Más allá de romper el endecasílabo, Octavio Paz debió escribir «déjame ser tu concubina» en aquel verso que el poeta trae a su poema «Piedra de sol» de una carta de Eloísa dirigida a un esquivo Abelardo. La acepción que la monja concede a putain no es la de puta, mucho menos la de ramera; pero también en el francés medieval, el prestigio, la flexibilidad y la contundencia incendiaria de la palabra puta saltan las trancas de la precisión. Con la misma complicidad equívoca, Jaime Sabines inicia con un imperativo este poema en prosa: «Canonicemos a las putas. Santoral del sábado: Bety, Lola, Margot, vírgenes perpetuas, reconstruidas, mártires provisorias llenas de gracia, manantiales de generosidad». El texto, perteneciente al libro Yuria (1965), fue escrito en la década estelar de la lucha de las libertades públicas de las minorías; en tal contexto, el poema rezuma cierta pedagogía de los Evangelios —los encuentros de Jesús y Magdalena— entremezclada con lecturas de Nietzsche y con las del Neruda de las odas donde también se exalta y reivindica la potestad de las prostitutas en la hegemonía del patriarcado. Sí, aparece la compasión, pero también la hipocresía.

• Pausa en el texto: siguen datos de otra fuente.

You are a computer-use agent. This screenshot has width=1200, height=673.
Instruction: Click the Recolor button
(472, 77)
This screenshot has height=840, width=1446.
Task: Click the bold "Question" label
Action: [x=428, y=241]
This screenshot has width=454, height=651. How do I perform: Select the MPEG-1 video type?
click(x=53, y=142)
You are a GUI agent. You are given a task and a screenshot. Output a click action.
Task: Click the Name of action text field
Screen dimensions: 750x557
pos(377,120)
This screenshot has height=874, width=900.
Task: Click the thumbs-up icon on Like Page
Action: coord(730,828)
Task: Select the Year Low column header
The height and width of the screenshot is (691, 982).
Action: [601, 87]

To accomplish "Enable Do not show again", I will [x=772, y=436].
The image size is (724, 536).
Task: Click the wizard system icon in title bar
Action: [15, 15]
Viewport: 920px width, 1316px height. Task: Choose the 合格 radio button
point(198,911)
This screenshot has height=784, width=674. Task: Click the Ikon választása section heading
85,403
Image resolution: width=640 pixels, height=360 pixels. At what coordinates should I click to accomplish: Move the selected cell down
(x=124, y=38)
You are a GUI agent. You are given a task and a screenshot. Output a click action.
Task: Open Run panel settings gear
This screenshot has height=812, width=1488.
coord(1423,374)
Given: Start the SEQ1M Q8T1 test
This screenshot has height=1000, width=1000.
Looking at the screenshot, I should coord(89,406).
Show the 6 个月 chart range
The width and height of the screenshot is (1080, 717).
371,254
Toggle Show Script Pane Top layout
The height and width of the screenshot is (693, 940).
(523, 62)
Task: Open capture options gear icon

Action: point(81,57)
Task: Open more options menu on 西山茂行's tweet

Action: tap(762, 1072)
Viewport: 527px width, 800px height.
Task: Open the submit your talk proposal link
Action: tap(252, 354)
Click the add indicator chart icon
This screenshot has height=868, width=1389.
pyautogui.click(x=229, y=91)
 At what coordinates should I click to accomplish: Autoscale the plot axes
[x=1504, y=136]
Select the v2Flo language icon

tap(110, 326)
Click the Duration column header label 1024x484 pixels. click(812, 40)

Faltarían unas décadas más para que la cultura de lo políticamente correcto llamara a los negros afrodescendientes, a los viejos personas de la tercera edad, a los ciegos invidentes y a las prostitutas sexoservidoras. Ante tal claudicación, es preferible que los poetas utilicen la contundente e incendiaria palabra; la remota posibilidad de un censor futuro que le enmiende la plana a nuestro Premio Nobel con un «déjame ser tu sexoservidora» produce escalofrío, no obstante que se recupera el endecasílabo blanco de su célebre y memorioso poema.